[Collected data entries]
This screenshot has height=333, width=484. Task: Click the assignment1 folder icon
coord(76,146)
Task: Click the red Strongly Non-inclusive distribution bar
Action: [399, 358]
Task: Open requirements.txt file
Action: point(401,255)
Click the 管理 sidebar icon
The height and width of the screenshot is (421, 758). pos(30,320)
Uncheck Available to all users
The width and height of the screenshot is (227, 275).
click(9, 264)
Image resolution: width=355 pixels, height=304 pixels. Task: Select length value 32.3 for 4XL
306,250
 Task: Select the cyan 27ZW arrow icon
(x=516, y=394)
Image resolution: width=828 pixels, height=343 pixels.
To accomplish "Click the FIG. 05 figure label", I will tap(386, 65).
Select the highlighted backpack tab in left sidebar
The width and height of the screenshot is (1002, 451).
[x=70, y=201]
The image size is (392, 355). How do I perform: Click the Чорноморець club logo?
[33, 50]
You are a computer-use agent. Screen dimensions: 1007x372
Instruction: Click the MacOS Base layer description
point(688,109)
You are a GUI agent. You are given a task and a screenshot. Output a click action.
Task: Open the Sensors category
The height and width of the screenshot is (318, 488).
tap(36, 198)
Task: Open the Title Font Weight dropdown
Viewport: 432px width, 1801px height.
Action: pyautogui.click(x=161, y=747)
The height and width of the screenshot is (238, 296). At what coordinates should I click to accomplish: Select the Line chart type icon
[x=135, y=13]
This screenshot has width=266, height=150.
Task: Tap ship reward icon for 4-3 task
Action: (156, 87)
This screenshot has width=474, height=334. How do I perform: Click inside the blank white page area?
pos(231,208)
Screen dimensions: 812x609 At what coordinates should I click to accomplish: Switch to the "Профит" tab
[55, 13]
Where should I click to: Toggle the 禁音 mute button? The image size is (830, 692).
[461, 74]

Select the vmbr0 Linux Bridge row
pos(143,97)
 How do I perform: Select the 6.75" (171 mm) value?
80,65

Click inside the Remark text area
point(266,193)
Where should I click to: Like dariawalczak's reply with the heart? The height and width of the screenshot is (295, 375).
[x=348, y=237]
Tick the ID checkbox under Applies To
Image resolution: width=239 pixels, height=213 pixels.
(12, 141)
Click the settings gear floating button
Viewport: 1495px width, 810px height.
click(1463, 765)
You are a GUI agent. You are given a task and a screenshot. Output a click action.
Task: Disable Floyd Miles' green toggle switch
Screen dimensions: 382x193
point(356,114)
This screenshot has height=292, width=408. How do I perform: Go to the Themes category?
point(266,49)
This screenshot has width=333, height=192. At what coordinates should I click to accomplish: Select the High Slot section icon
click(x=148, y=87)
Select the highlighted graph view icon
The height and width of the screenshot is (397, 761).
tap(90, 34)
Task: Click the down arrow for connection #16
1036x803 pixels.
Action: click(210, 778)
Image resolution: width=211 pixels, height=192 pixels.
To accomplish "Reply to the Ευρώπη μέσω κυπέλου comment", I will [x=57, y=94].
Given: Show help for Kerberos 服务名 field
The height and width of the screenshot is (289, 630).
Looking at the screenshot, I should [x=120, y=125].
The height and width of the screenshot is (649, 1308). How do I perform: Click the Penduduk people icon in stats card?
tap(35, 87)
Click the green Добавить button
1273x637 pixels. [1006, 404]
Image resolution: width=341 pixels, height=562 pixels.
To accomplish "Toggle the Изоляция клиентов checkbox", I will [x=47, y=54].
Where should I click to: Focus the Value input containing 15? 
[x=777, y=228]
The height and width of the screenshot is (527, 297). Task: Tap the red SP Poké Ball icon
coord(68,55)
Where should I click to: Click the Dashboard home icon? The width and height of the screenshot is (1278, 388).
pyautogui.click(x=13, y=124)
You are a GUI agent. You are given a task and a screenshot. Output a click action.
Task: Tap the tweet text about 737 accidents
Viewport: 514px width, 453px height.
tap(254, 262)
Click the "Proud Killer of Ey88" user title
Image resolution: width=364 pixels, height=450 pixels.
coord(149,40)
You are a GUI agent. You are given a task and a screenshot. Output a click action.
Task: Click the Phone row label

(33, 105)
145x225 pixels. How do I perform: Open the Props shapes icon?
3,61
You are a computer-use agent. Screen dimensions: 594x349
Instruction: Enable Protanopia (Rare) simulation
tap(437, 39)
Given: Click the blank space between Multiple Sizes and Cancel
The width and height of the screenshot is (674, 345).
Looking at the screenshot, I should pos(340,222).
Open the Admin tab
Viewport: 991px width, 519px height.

- ASSIGNMENT: Please set down each entry again, word for word.

- ANSWER SECTION:
This screenshot has height=333, width=484. Task: Click the assignment1 folder icon
coord(76,146)
Task: Click the red Strongly Non-inclusive distribution bar
Action: [399, 358]
Task: Open requirements.txt file
Action: point(401,255)
Click the 管理 sidebar icon
The height and width of the screenshot is (421, 758). pos(30,320)
Uncheck Available to all users
The width and height of the screenshot is (227, 275).
click(9, 264)
Image resolution: width=355 pixels, height=304 pixels. Task: Select length value 32.3 for 4XL
306,250
 Task: Select the cyan 27ZW arrow icon
(x=516, y=394)
Image resolution: width=828 pixels, height=343 pixels.
To accomplish "Click the FIG. 05 figure label", I will tap(386, 65).
Select the highlighted backpack tab in left sidebar
The width and height of the screenshot is (1002, 451).
[x=70, y=201]
The image size is (392, 355). How do I perform: Click the Чорноморець club logo?
[33, 50]
You are a computer-use agent. Screen dimensions: 1007x372
Instruction: Click the MacOS Base layer description
point(688,109)
You are a GUI agent. You are given a task and a screenshot. Output a click action.
Task: Open the Sensors category
The height and width of the screenshot is (318, 488).
tap(36, 198)
Task: Open the Title Font Weight dropdown
Viewport: 432px width, 1801px height.
Action: pyautogui.click(x=161, y=747)
The height and width of the screenshot is (238, 296). At what coordinates should I click to accomplish: Select the Line chart type icon
[x=135, y=13]
This screenshot has width=266, height=150.
Task: Tap ship reward icon for 4-3 task
Action: (156, 87)
This screenshot has width=474, height=334. How do I perform: Click inside the blank white page area?
pos(231,208)
Screen dimensions: 812x609 At what coordinates should I click to accomplish: Switch to the "Профит" tab
[55, 13]
Where should I click to: Toggle the 禁音 mute button? The image size is (830, 692).
[461, 74]

Select the vmbr0 Linux Bridge row
pos(143,97)
 How do I perform: Select the 6.75" (171 mm) value?
80,65

Click inside the Remark text area
point(266,193)
Where should I click to: Like dariawalczak's reply with the heart? The height and width of the screenshot is (295, 375).
[x=348, y=237]
Tick the ID checkbox under Applies To
Image resolution: width=239 pixels, height=213 pixels.
(12, 141)
Click the settings gear floating button
Viewport: 1495px width, 810px height.
click(1463, 765)
You are a GUI agent. You are given a task and a screenshot. Output a click action.
Task: Disable Floyd Miles' green toggle switch
Screen dimensions: 382x193
point(356,114)
This screenshot has height=292, width=408. How do I perform: Go to the Themes category?
point(266,49)
This screenshot has width=333, height=192. At what coordinates should I click to accomplish: Select the High Slot section icon
click(x=148, y=87)
Select the highlighted graph view icon
The height and width of the screenshot is (397, 761).
tap(90, 34)
Task: Click the down arrow for connection #16
1036x803 pixels.
Action: click(210, 778)
Image resolution: width=211 pixels, height=192 pixels.
To accomplish "Reply to the Ευρώπη μέσω κυπέλου comment", I will [x=57, y=94].
Given: Show help for Kerberos 服务名 field
The height and width of the screenshot is (289, 630).
Looking at the screenshot, I should [x=120, y=125].
The height and width of the screenshot is (649, 1308). How do I perform: Click the Penduduk people icon in stats card?
tap(35, 87)
Click the green Добавить button
1273x637 pixels. [1006, 404]
Image resolution: width=341 pixels, height=562 pixels.
To accomplish "Toggle the Изоляция клиентов checkbox", I will [x=47, y=54].
Where should I click to: Focus the Value input containing 15? 
[x=777, y=228]
The height and width of the screenshot is (527, 297). Task: Tap the red SP Poké Ball icon
coord(68,55)
Where should I click to: Click the Dashboard home icon? The width and height of the screenshot is (1278, 388).
pyautogui.click(x=13, y=124)
You are a GUI agent. You are given a task and a screenshot. Output a click action.
Task: Tap the tweet text about 737 accidents
Viewport: 514px width, 453px height.
tap(254, 262)
Click the "Proud Killer of Ey88" user title
Image resolution: width=364 pixels, height=450 pixels.
coord(149,40)
You are a GUI agent. You are given a task and a screenshot. Output a click action.
Task: Click the Phone row label

(33, 105)
145x225 pixels. How do I perform: Open the Props shapes icon?
3,61
You are a computer-use agent. Screen dimensions: 594x349
Instruction: Enable Protanopia (Rare) simulation
tap(437, 39)
Given: Click the blank space between Multiple Sizes and Cancel
The width and height of the screenshot is (674, 345).
Looking at the screenshot, I should pos(340,222).
Open the Admin tab
Viewport: 991px width, 519px height.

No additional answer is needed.